■ **REQUIRED WORK**
Copy out the records below word for word, line by line.

■ **INFORMATION GIVEN**
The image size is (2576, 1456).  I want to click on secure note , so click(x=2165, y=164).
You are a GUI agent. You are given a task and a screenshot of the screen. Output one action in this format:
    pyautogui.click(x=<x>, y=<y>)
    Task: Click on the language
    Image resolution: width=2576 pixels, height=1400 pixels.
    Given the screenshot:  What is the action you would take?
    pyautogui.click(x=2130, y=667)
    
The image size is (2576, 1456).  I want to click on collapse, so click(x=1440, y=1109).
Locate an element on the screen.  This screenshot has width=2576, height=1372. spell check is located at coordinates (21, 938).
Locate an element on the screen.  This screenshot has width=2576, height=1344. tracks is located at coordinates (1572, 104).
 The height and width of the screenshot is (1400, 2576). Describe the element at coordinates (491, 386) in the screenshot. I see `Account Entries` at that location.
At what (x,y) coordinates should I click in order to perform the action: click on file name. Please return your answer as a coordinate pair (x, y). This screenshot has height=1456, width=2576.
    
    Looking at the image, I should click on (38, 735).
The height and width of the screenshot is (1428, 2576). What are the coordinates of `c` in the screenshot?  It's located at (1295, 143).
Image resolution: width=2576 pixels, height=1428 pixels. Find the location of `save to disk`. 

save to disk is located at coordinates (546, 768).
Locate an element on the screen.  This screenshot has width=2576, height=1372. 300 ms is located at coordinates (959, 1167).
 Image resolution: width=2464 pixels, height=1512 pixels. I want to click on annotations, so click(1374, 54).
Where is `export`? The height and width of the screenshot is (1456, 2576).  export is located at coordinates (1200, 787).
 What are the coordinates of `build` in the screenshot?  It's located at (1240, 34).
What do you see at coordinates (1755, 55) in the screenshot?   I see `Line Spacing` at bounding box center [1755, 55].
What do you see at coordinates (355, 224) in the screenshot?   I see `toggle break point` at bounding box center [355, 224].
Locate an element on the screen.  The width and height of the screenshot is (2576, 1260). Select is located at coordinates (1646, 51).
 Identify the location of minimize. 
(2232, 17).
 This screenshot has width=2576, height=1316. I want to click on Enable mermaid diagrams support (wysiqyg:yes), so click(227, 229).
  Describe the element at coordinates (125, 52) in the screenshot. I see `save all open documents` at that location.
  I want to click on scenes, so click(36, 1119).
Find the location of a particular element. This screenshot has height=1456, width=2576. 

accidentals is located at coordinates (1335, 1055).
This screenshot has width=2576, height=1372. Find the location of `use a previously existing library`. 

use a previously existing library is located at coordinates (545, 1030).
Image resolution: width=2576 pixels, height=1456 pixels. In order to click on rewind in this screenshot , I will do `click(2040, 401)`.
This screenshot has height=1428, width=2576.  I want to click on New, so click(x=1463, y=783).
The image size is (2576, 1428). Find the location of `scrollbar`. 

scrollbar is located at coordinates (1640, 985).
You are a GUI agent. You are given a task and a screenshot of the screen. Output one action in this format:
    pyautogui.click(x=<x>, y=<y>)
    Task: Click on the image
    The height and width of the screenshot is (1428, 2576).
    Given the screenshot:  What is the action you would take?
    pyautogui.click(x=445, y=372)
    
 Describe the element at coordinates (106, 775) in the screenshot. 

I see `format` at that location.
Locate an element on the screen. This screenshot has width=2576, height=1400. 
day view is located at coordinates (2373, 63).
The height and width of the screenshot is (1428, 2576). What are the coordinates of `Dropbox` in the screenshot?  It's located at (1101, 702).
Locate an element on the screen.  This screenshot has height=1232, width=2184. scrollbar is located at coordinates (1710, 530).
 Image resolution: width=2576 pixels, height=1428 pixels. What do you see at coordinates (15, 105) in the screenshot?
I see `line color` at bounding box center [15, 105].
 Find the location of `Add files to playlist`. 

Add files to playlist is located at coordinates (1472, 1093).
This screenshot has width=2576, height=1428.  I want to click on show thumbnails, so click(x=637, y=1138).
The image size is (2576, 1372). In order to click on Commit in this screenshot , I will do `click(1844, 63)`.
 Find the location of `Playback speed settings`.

■ **FULL SOLUTION**
The image size is (2576, 1456).  I want to click on secure note , so click(x=2165, y=164).
You are a GUI agent. You are given a task and a screenshot of the screen. Output one action in this format:
    pyautogui.click(x=<x>, y=<y>)
    Task: Click on the language
    Image resolution: width=2576 pixels, height=1400 pixels.
    Given the screenshot:  What is the action you would take?
    pyautogui.click(x=2130, y=667)
    
The image size is (2576, 1456).  I want to click on collapse, so click(x=1440, y=1109).
Locate an element on the screen.  This screenshot has width=2576, height=1372. spell check is located at coordinates (21, 938).
Locate an element on the screen.  This screenshot has width=2576, height=1344. tracks is located at coordinates (1572, 104).
 The height and width of the screenshot is (1400, 2576). Describe the element at coordinates (491, 386) in the screenshot. I see `Account Entries` at that location.
At what (x,y) coordinates should I click in order to perform the action: click on file name. Please return your answer as a coordinate pair (x, y). This screenshot has height=1456, width=2576.
    
    Looking at the image, I should click on (38, 735).
The height and width of the screenshot is (1428, 2576). What are the coordinates of `c` in the screenshot?  It's located at (1295, 143).
Image resolution: width=2576 pixels, height=1428 pixels. Find the location of `save to disk`. 

save to disk is located at coordinates (546, 768).
Locate an element on the screen.  This screenshot has width=2576, height=1372. 300 ms is located at coordinates (959, 1167).
 Image resolution: width=2464 pixels, height=1512 pixels. I want to click on annotations, so click(1374, 54).
Where is `export`? The height and width of the screenshot is (1456, 2576).  export is located at coordinates (1200, 787).
 What are the coordinates of `build` in the screenshot?  It's located at (1240, 34).
What do you see at coordinates (1755, 55) in the screenshot?   I see `Line Spacing` at bounding box center [1755, 55].
What do you see at coordinates (355, 224) in the screenshot?   I see `toggle break point` at bounding box center [355, 224].
Locate an element on the screen.  The width and height of the screenshot is (2576, 1260). Select is located at coordinates (1646, 51).
 Identify the location of minimize. 
(2232, 17).
 This screenshot has width=2576, height=1316. I want to click on Enable mermaid diagrams support (wysiqyg:yes), so click(227, 229).
  Describe the element at coordinates (125, 52) in the screenshot. I see `save all open documents` at that location.
  I want to click on scenes, so click(36, 1119).
Find the location of a particular element. This screenshot has height=1456, width=2576. 

accidentals is located at coordinates (1335, 1055).
This screenshot has width=2576, height=1372. Find the location of `use a previously existing library`. 

use a previously existing library is located at coordinates (545, 1030).
Image resolution: width=2576 pixels, height=1456 pixels. In order to click on rewind in this screenshot , I will do `click(2040, 401)`.
This screenshot has height=1428, width=2576.  I want to click on New, so click(x=1463, y=783).
The image size is (2576, 1428). Find the location of `scrollbar`. 

scrollbar is located at coordinates (1640, 985).
You are a GUI agent. You are given a task and a screenshot of the screen. Output one action in this format:
    pyautogui.click(x=<x>, y=<y>)
    Task: Click on the image
    The height and width of the screenshot is (1428, 2576).
    Given the screenshot:  What is the action you would take?
    pyautogui.click(x=445, y=372)
    
 Describe the element at coordinates (106, 775) in the screenshot. 

I see `format` at that location.
Locate an element on the screen. This screenshot has width=2576, height=1400. 
day view is located at coordinates (2373, 63).
The height and width of the screenshot is (1428, 2576). What are the coordinates of `Dropbox` in the screenshot?  It's located at (1101, 702).
Locate an element on the screen.  This screenshot has height=1232, width=2184. scrollbar is located at coordinates (1710, 530).
 Image resolution: width=2576 pixels, height=1428 pixels. What do you see at coordinates (15, 105) in the screenshot?
I see `line color` at bounding box center [15, 105].
 Find the location of `Add files to playlist`. 

Add files to playlist is located at coordinates (1472, 1093).
This screenshot has width=2576, height=1428.  I want to click on show thumbnails, so click(x=637, y=1138).
The image size is (2576, 1372). In order to click on Commit in this screenshot , I will do `click(1844, 63)`.
 Find the location of `Playback speed settings`.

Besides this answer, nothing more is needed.